Crypto, CBDC, stablecoins, digital payments will lead to the demise of physical cash, says economist
However, Eswar Prasad believes that no single technology by itself would be able to unseat cash dominance.
Mon, 29 Nov 2021, 03:13 am UTC
With various social distancing protocols in place, the coronavirus pandemic spurred people worldwide to use digital and contactless payments including non-fiat alternatives such as Bitcoin (BTC), Ethereum (ETH), and other cryptos. An economist believes that the trend won’t likely reverse even after the pandemic runs its course and a combination of these payment alternatives would likely lead to the demise of cash.
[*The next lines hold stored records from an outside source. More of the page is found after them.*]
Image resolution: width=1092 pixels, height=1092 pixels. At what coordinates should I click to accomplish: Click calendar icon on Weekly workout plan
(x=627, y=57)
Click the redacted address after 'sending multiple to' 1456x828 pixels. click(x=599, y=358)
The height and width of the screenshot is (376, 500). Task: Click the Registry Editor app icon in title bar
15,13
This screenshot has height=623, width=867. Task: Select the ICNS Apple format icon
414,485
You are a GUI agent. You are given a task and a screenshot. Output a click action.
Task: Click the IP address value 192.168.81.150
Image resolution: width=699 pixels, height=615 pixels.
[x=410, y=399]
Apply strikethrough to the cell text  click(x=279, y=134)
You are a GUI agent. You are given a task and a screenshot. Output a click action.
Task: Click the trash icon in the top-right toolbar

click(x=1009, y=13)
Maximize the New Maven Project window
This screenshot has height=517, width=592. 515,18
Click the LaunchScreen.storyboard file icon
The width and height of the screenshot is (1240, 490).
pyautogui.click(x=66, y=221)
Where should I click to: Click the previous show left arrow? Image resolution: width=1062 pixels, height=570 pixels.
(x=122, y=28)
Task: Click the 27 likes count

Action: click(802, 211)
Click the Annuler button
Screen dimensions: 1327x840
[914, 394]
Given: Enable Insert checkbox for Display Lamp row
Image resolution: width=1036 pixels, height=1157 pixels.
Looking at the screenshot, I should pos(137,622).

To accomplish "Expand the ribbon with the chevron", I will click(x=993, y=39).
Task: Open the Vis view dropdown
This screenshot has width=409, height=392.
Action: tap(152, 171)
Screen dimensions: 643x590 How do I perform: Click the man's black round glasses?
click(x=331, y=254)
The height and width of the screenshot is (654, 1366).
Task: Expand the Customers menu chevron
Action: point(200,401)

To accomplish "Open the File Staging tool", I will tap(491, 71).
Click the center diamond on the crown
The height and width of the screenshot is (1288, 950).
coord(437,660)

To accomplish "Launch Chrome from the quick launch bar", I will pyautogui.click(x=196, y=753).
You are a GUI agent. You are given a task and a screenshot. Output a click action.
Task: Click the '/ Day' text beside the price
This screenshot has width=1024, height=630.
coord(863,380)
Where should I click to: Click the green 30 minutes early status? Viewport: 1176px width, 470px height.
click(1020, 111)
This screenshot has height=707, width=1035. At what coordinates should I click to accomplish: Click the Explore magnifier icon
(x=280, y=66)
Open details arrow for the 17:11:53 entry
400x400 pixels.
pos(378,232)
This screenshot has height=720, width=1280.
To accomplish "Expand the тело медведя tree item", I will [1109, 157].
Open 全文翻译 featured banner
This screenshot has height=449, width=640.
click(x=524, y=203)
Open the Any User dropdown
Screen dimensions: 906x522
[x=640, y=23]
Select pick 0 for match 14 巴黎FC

“For many consumers and businesses that made the switch to digital payments, there is probably no going back, even if the pandemic-related concerns about the tactile nature of cash were to recede,” economist Eswar Prasad said on CNBC Make It. Prasad is the former head of the IMF’s China division, the author of “The Future of Money: How the Digital Revolution Is Transforming Currencies and Finance,” and a senior professor of trade policy at Cornell University.
He said that “the era of cash is drawing to an end and that of central bank digital currencies has begun.” Prasad explained that the combination of crypto, central bank digital currencies, stable coins, and other digital payments options will lead to the “demise of [physical] cash.”
However, Prasad believes that no single technology by itself would be able to unseat cash dominance. “Cryptocurrencies by themselves won’t. Stablecoins have a better shot, but might have limited reach,” he said. While a CBDC also has a better shot as well, it needs to be “widely and easily accessible” to be able to do so.
While cryptos could improve the efficiency of payment systems, their volatility could hinder their long-term success as a medium of exchange. Due to their price instability, cryptos won’t likely be used for daily transactions, according to Prasad.
Digital payments can democratize finance but they might also aggravate wealth inequality. “The rich might be more capable than others of taking advantage of new investment opportunities and reaping more of the benefits,” Prasad opined. “As the economically marginalized have limited digital access and lack financial literacy, some of the changes could harm as much as they could help those segments of the population.”
They can also marginalize the fiat currencies of smaller economies. “This could concentrate even more economic and financial power in the hands of the large economies,” he added.